Is China Hitting The Wall?

China's re-opening surge did not last.

In May, I returned home from my trip to Asia concerned that China’s post-pandemic economy would be weaker than expected. Developments since then suggest that the outlook may have been overly optimistic.

Second-quarter growth in China’s gross domestic product (GDP) fell below 1%, after exceeding 2% in the first quarter. Producer prices in China have dropped by more than 5% over the last year, and consumer prices are flat over that interval. China has seen increasing unemployment, especially among recent university graduates.

China’s manufacturing sector is contracting, with exports limited by slowing growth among its major trading partners. Efforts by countries and companies to reduce their reliance on China (re-shoring or de-risking) are continuing, and efforts by the U.S. government to restrict technology transfer are hindering China’s plans to become a global leader in that space.

----------

**REQUIRED WORK**
A. Reproduce the part of the article on China's economy that opens with the words containing "In May, I returned" and closes with "recent university graduates.".
B. Carry on the article on China's economy past its last sentence.
The lines after this have no connection to the article on China's economy.

**EXTRACTED ENTRIES**
----------

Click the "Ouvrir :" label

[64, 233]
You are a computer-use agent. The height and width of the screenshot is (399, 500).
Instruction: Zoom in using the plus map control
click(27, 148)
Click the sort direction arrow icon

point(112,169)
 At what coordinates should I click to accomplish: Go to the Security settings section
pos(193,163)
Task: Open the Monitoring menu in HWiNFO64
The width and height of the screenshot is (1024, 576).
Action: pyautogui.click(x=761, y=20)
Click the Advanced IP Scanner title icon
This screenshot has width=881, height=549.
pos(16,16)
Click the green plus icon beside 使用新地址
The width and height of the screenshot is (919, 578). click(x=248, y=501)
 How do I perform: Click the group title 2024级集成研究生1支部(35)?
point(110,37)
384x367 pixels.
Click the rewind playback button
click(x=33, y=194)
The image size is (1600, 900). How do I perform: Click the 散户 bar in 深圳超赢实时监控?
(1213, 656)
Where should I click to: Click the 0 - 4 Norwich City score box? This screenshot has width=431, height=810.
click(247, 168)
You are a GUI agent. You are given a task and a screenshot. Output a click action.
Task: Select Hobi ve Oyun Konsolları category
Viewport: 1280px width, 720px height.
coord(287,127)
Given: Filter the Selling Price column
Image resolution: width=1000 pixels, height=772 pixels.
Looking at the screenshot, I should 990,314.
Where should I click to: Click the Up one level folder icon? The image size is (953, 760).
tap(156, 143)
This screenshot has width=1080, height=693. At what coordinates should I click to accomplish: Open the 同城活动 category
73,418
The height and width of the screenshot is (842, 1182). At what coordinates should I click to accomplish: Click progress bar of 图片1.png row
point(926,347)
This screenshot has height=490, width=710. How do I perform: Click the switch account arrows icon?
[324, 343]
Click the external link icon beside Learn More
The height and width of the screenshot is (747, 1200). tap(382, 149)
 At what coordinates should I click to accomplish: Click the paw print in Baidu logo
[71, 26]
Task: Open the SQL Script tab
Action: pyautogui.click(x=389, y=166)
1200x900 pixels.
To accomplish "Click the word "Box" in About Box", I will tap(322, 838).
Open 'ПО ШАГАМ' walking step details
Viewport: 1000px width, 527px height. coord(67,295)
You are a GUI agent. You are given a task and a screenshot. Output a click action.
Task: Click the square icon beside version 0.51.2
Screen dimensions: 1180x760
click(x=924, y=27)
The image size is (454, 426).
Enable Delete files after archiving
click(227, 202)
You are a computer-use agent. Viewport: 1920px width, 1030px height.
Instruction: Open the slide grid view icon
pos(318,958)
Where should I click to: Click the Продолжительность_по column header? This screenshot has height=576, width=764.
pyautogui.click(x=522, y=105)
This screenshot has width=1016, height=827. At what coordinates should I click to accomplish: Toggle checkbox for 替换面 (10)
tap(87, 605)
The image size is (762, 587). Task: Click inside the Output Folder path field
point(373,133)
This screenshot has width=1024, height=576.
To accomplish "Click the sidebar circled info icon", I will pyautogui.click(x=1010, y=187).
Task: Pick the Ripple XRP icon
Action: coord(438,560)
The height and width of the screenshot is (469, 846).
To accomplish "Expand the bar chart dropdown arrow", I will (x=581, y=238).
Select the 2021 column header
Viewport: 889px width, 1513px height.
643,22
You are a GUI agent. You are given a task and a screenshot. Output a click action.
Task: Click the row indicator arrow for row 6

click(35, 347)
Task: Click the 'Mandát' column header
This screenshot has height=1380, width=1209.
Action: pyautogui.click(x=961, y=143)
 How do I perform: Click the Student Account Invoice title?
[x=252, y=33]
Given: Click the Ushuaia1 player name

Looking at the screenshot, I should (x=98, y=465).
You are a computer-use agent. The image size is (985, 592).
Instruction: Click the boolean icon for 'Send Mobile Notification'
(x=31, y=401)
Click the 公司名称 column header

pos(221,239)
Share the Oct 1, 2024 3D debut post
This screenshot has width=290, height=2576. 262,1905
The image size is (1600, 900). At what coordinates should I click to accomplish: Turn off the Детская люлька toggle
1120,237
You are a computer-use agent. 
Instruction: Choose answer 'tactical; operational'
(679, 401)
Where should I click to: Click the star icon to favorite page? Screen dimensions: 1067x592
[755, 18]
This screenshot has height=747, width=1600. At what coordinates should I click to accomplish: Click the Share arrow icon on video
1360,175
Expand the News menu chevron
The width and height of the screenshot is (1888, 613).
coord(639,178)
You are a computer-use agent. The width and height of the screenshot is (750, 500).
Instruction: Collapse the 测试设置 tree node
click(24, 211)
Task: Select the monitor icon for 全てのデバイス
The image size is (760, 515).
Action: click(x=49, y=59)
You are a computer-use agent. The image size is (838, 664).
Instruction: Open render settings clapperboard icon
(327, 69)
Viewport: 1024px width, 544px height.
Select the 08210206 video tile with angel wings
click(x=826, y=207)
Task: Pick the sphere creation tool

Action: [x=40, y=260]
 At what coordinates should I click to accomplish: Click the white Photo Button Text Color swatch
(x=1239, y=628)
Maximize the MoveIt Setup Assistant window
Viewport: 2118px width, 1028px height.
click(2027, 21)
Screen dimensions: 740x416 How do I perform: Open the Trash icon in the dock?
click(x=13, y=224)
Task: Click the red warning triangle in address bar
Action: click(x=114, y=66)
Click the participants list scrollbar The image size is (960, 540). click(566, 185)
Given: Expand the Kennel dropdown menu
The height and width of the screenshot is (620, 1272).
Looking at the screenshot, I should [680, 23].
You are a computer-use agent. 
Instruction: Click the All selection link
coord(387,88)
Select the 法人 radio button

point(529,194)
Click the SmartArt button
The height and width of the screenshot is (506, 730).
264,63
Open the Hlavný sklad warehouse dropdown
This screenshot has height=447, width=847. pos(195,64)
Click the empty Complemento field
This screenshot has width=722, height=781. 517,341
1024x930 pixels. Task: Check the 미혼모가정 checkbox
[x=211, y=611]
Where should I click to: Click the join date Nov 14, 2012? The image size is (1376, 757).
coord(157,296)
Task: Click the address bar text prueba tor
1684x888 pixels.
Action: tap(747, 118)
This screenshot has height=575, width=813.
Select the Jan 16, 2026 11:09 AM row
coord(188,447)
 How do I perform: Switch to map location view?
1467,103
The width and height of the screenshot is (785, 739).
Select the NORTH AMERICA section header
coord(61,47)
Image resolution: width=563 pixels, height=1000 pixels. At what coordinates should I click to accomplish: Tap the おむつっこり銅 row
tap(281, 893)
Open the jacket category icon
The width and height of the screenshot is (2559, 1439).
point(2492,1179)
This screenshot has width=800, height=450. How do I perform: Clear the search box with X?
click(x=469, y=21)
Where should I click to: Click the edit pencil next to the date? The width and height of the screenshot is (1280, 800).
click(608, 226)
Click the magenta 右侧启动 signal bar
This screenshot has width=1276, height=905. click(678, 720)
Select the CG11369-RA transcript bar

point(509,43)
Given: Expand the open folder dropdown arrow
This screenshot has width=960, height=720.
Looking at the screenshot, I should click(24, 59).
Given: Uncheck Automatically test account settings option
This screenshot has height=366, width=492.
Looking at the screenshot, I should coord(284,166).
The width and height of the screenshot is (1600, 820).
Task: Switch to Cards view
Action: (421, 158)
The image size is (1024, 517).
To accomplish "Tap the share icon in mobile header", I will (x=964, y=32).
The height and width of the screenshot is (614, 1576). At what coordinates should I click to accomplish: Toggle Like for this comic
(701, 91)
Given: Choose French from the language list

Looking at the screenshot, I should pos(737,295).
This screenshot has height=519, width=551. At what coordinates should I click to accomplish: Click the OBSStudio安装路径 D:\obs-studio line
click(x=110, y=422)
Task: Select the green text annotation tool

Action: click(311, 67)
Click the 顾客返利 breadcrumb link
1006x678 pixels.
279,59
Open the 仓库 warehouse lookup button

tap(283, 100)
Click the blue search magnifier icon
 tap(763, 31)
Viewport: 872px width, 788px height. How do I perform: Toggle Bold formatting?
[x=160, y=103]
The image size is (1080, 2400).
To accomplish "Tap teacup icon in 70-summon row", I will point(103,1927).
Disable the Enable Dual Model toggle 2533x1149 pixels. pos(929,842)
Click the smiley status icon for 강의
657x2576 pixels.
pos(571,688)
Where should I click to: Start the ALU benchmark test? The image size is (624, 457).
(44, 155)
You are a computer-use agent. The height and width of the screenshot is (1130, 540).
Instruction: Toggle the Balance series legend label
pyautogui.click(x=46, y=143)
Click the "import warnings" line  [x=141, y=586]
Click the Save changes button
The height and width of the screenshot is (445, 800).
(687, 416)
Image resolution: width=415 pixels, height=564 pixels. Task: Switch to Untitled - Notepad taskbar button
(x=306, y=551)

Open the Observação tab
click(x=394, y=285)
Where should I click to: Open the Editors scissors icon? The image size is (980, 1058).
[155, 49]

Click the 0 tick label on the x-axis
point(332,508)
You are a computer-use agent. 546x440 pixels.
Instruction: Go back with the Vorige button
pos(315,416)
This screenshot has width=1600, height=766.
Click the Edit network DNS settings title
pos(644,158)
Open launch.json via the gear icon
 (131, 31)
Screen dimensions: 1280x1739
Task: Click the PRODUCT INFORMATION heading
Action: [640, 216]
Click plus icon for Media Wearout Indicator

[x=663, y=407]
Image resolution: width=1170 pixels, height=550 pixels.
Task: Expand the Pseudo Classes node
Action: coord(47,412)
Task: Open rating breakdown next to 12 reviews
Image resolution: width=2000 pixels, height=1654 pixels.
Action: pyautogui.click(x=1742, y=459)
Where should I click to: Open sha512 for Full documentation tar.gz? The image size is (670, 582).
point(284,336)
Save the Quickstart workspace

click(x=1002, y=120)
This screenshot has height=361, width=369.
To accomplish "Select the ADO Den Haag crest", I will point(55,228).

----------

**EXERCISE ANSWERS**
A.
In May, I returned home from my trip to Asia concerned that China’s post-pandemic economy would be weaker than expected. Developments since then suggest that the outlook may have been overly optimistic.

Second-quarter growth in China’s gross domestic product (GDP) fell below 1%, after exceeding 2% in the first quarter. Producer prices in China have dropped by more than 5% over the last year, and consumer prices are flat over that interval. China has seen increasing unemployment, especially among recent university graduates.

B.
With COVID-19 no longer a significant threat, households were expected to increase their spending through the spring and summer. But consumer confidence and consumption have diminished, despite the lifting of pandemic-era restrictions. Many families are over-indebted, with real estate borrowing a main contributor. As China’s property markets correct, households are deleveraging.

China has been engineering reductions in corporate debt for some time. State-owned enterprises have been a particular focus of this effort. As well, Beijing has been trying to bring national government debt under better control. When the major sectors of an economy are all moving to reduce borrowing, economic activity slows. This is known as a “balance sheet recession.”